Red blood cell transfusions are common in patients undergoing gastrointestinal cancer surgery. Yet, to adequately balance their risks and benefits, clinicians must understand how transfusions may affect long-term outcomes. We aimed to determine if perioperative red blood cell transfusions are associated with a higher risk of all-cause and cancer-specific death among patients who underwent gastrointestinal cancer resection.
We identified a population-based cohort of patients who underwent gastrointestinal cancer resection in Ontario, Canada (2007–2019). All-cause death was compared between transfused and nontransfused patients using Cox proportional hazards regression while cancer-specific death was compared with competing risk regression.
A total of 74,962 patients (mean age, 67.7 years; 55.4% male; 79.7% colorectal cancer) had gastrointestinal cancer surgery during the study period; 20.8% received perioperative red blood cell transfusions.

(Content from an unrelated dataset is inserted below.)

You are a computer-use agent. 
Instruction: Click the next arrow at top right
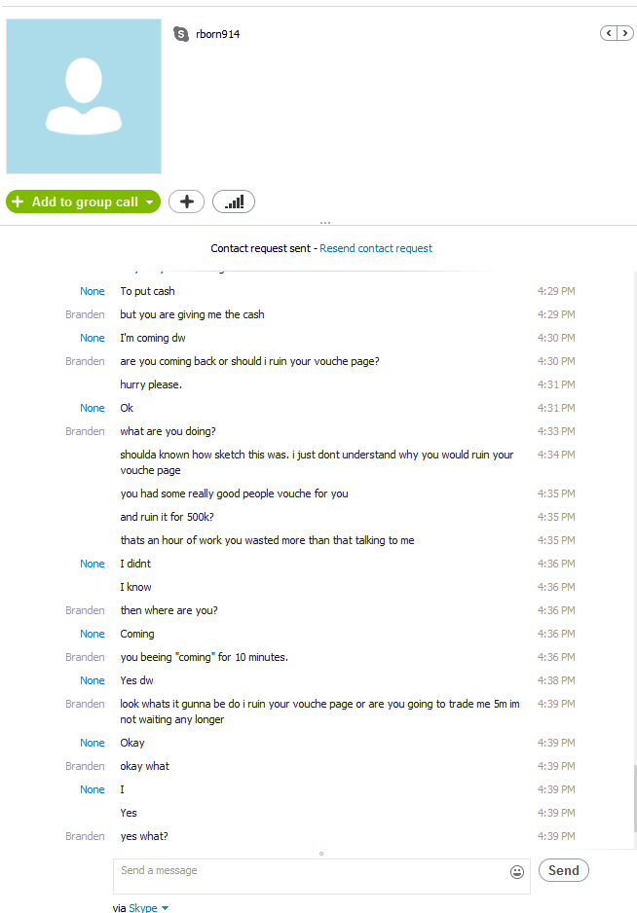[x=623, y=34]
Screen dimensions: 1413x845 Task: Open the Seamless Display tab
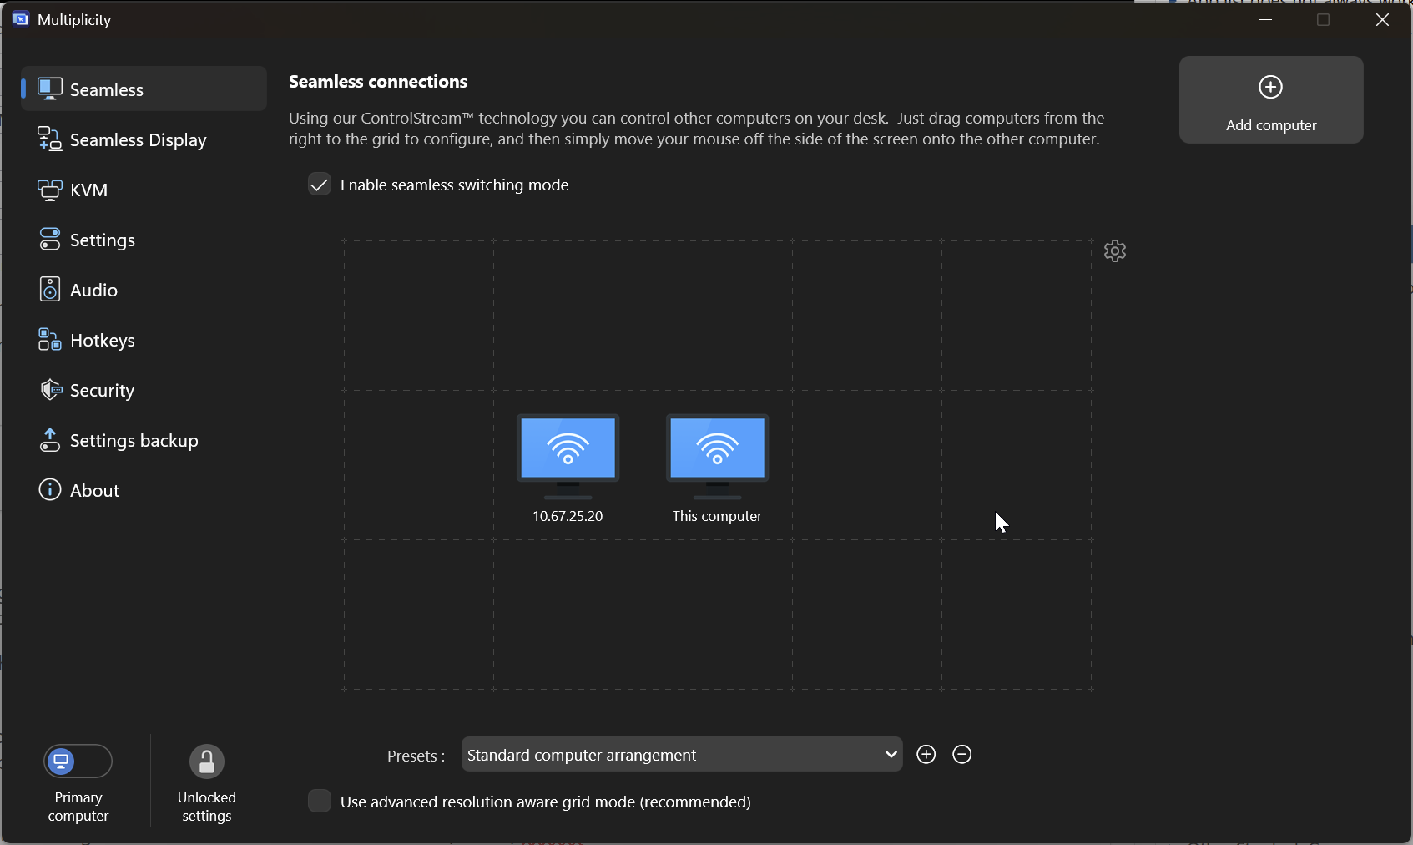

Patients who received red blood cell transfusions had increased hazards of all-cause and cancer-specific death relative to patients who did not (hazard ratio: 1.39, 95% confidence interval 1.34–1.44; cause-specific hazard ratio: 1.36, 1.30–1.43). The adjusted risk of all-cause death was higher in early follow-up intervals (3–6 months postoperatively) but remained elevated in each interval over 5 years. The association persisted after restricting to patients without postoperative complications or bleeding and was robust to unmeasured confounding.
Red blood cell transfusion among patients with gastrointestinal cancer is associated with increased all-cause death. This was observed long beyond the immediate postoperative period and independent of short-term postoperative morbidity and mortality. These findings should help clinicians balance the risks and benefits of transfusion before well-designed trials are conducted in this patient population.